Sen. Chuck Schumer, a New York Democrat, said the bill provides relief “while FEMA goes back to the drawing boards and figures out a way to have a flood-insurance program that does not bankrupt thousands of middle-class, working-class people.”

Sen. Bob Corker, a Tennessee Republican, said: “Instead of being the most deliberative body in the world, (the Senate) might be described as the most pandering body in the world. What we are doing . . . is punting on these reforms.”

A yes vote was to send the bill to the House, where it faces stiff opposition.

Voting yes: Sen. Jeanne Shaheen, a Democrat.

Voting no: Sen. Kelly Ayotte, a Republican.

TO ALLOW DEFICIT SPENDING: Voting 64 for and 35 against, the Senate on Wednesday reached a supermajority needed to exempt S 1926 (above) from statutory spending limits set by congressional budget resolutions.

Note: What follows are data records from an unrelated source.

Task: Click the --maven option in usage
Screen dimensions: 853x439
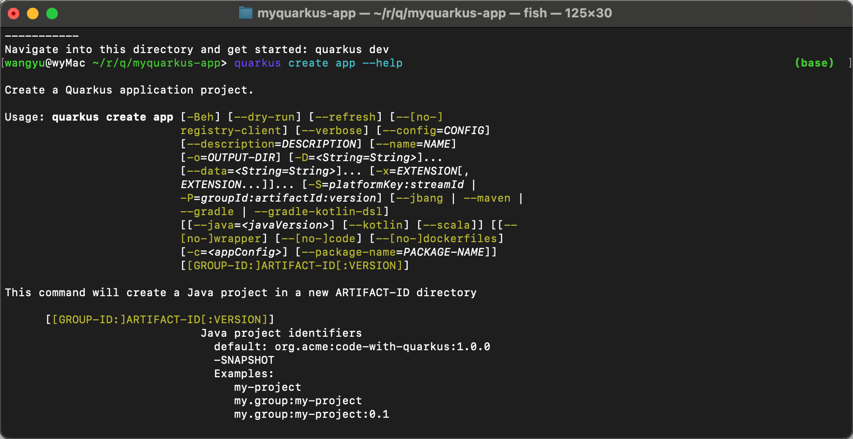Action: click(x=487, y=198)
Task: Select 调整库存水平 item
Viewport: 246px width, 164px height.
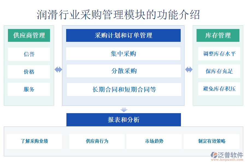Action: [219, 54]
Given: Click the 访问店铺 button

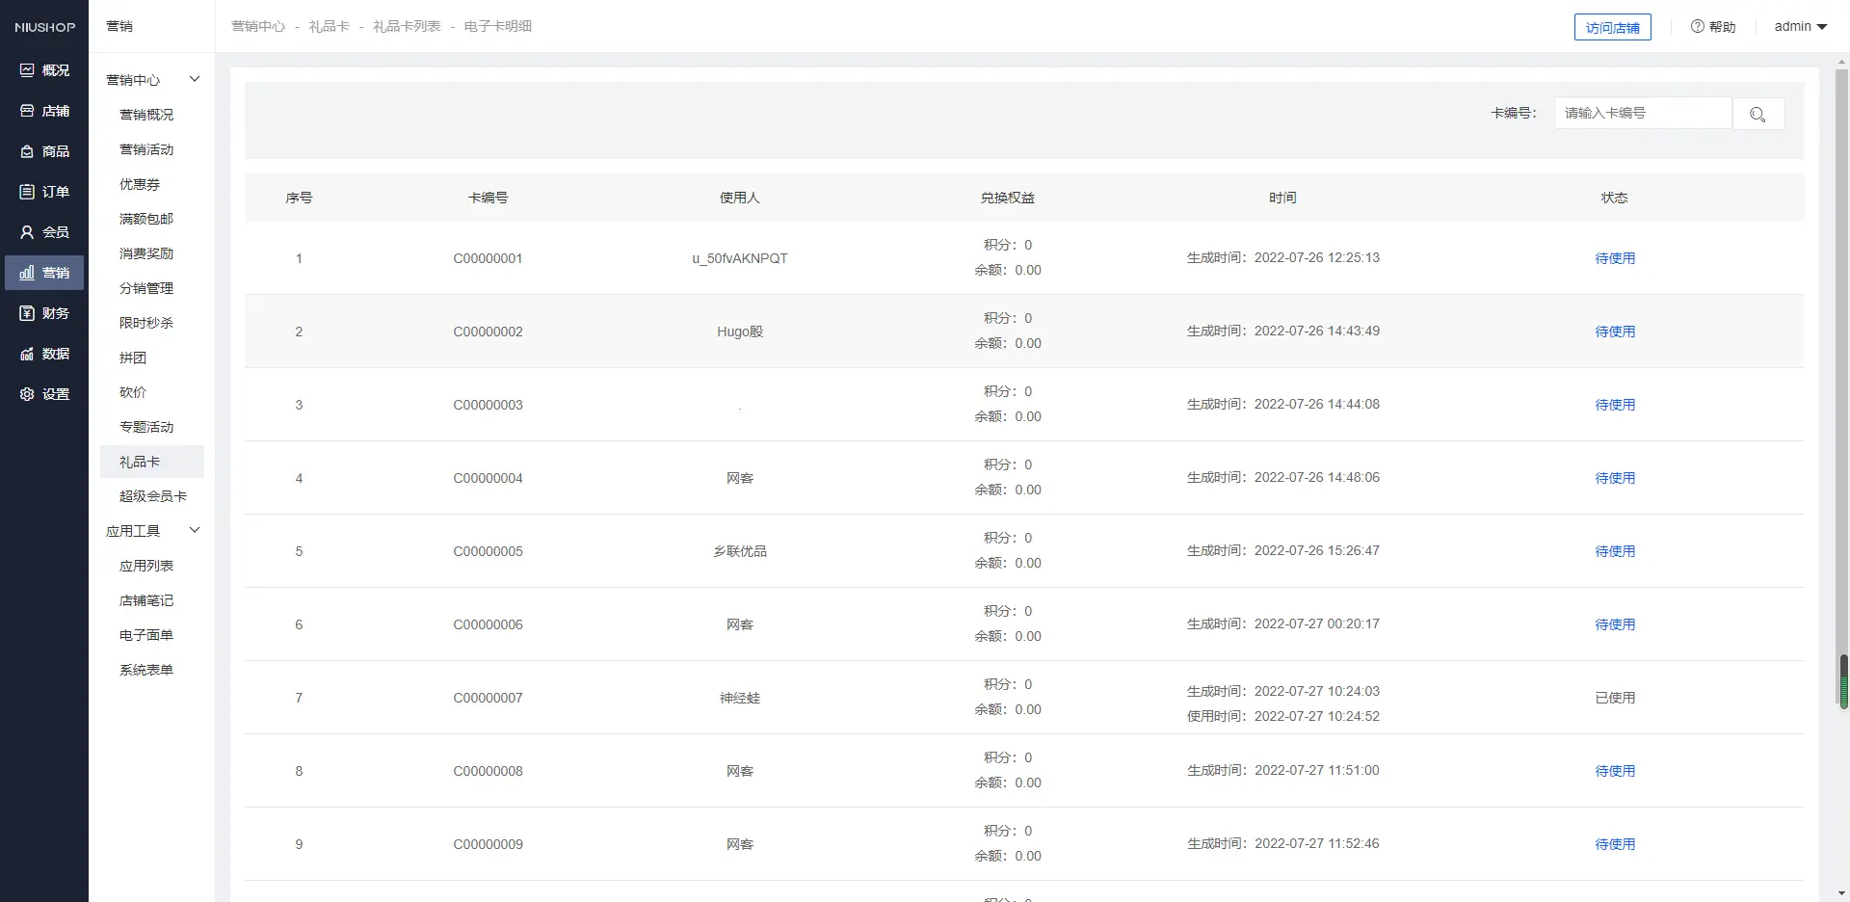Looking at the screenshot, I should (x=1612, y=28).
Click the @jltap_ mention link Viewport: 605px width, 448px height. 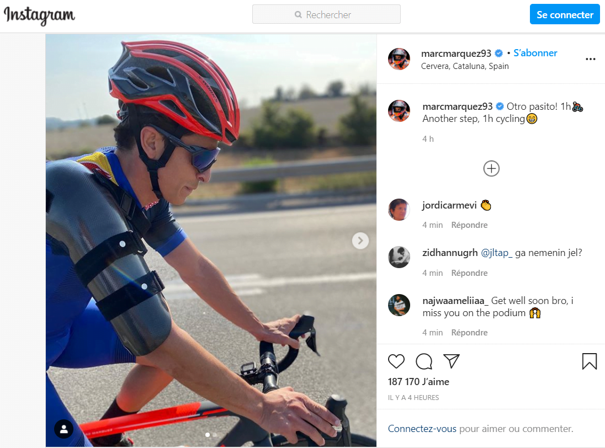pyautogui.click(x=497, y=253)
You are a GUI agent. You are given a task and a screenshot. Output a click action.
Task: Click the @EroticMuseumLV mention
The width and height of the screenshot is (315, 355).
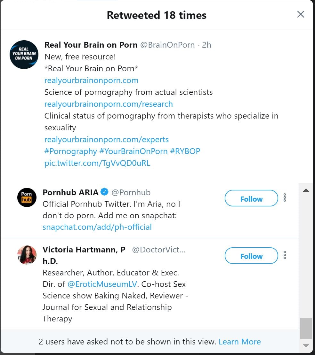coord(102,284)
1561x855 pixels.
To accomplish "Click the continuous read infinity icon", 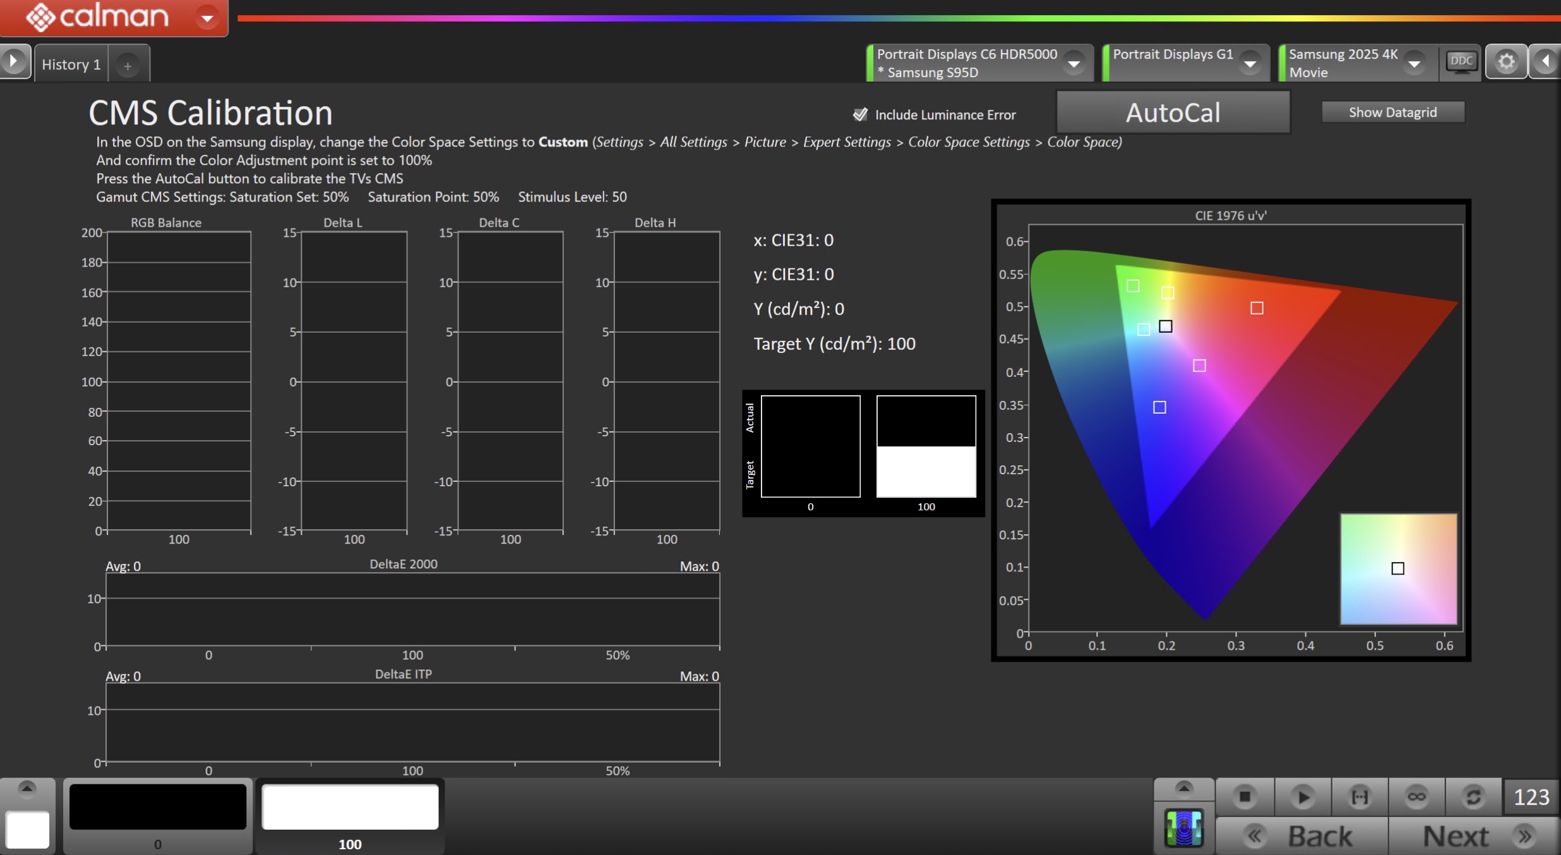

Because the bill would increase deficit spending by $900 million over its first five years and possibly by additional sums in later years, it needed this waiver to move forward.

Sen. Robert Menendez, a New Jersey Democrat, said the bill would help to protect “the single most significant asset any family has in this country, which is their home.”

Sen. Tom Coburn, an Oklahoma Republican, said “the American people need to be paying attention. Here we go again, not doing the hard, tough work of making choices about priorities.”

A yes vote was to allow deficit spending in the flood insurance bill.

Voting yes: Shaheen.

Voting no: Ayotte.

PHASE-IN OF PREMIUM INCREASES: Voting 34 for and 65 against, the Senate on Thursday defeated an alternative to S 1926 (above) that would allow flood insurance premiums to rise by 25 percent per year until the property owner has begun paying an actuarially sound rate no longer subsidized by taxpayers.

To put the flood insurance program on a pay-as-you-go basis over the next several years, the amendment would impose a surcharge of $40 annually on premiums for properties valued below $500,000 and $80 annually for more costly properties.

Sponsor Sen. Pat Toomey, a Pennsylvania Republican, said his amendment “keeps us on a path to an actuarially sound, fiscally responsible flood insurance program” that is “actually able to pay its claims” without borrowing.

Schumer said the amendment “is almost a mirror image” of the 2012 flood insurance law that the underlying bill would change.

A yes vote backed the amendment.

Voting yes: Ayotte.

Voting no: Shaheen.

Key votes ahead

This week the Senate will take up the farm bill conference report and a bill on veterans’ health benefits. The House schedule was to be announced.